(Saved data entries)
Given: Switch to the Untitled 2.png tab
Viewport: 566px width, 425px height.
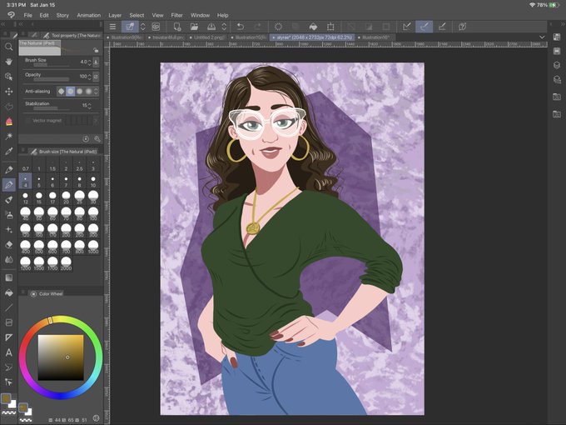Looking at the screenshot, I should (208, 38).
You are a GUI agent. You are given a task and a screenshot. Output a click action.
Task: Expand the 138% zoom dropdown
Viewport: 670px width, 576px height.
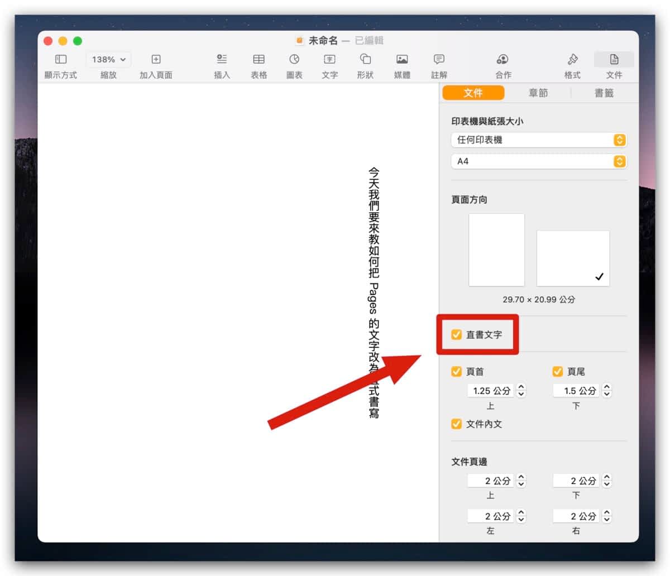pos(108,59)
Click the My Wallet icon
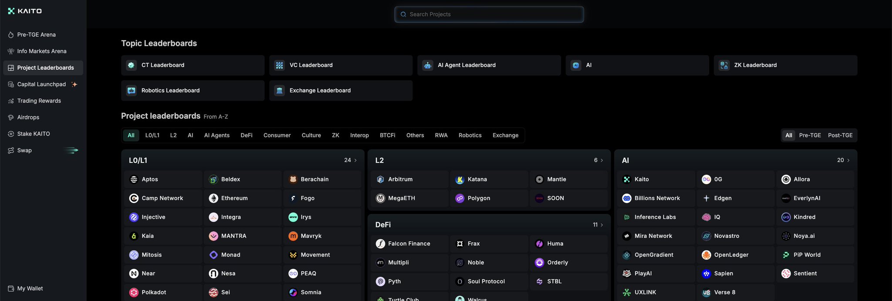This screenshot has height=301, width=892. 11,289
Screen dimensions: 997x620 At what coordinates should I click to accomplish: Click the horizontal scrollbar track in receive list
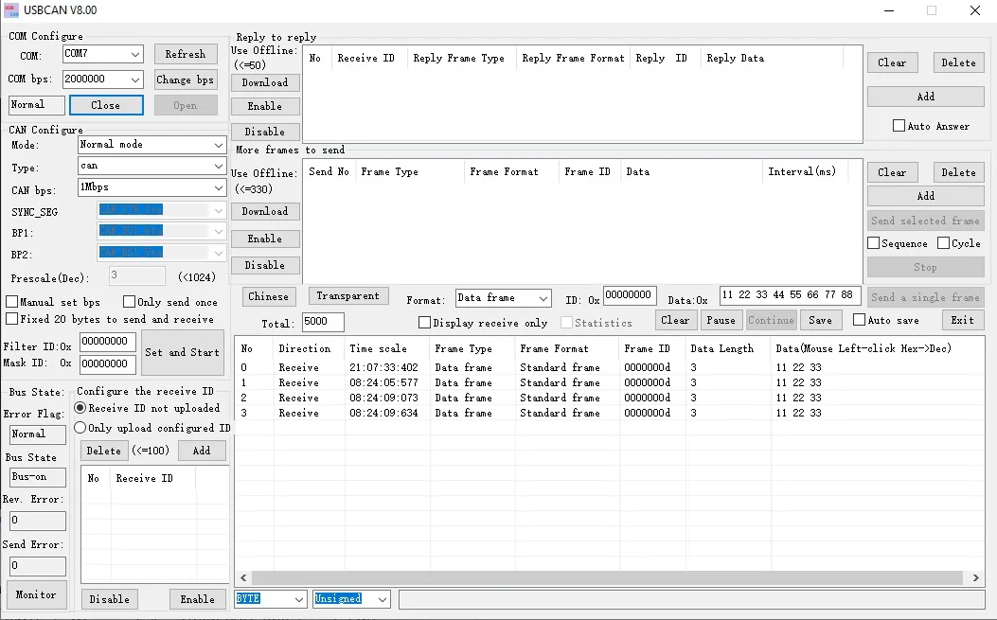(x=607, y=577)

How to complete this task: Your answer must be an exact copy of the records, free of images.

Answer to this problem:
Given: Switch to the Untitled 2.png tab
Viewport: 566px width, 425px height.
Looking at the screenshot, I should (208, 38).
You are a GUI agent. You are given a task and a screenshot. Output a click action.
Task: Expand the 138% zoom dropdown
Viewport: 670px width, 576px height.
pos(108,59)
Click the My Wallet icon
This screenshot has height=301, width=892. 11,289
Screen dimensions: 997x620 At what coordinates should I click to accomplish: Click the horizontal scrollbar track in receive list
(x=607, y=577)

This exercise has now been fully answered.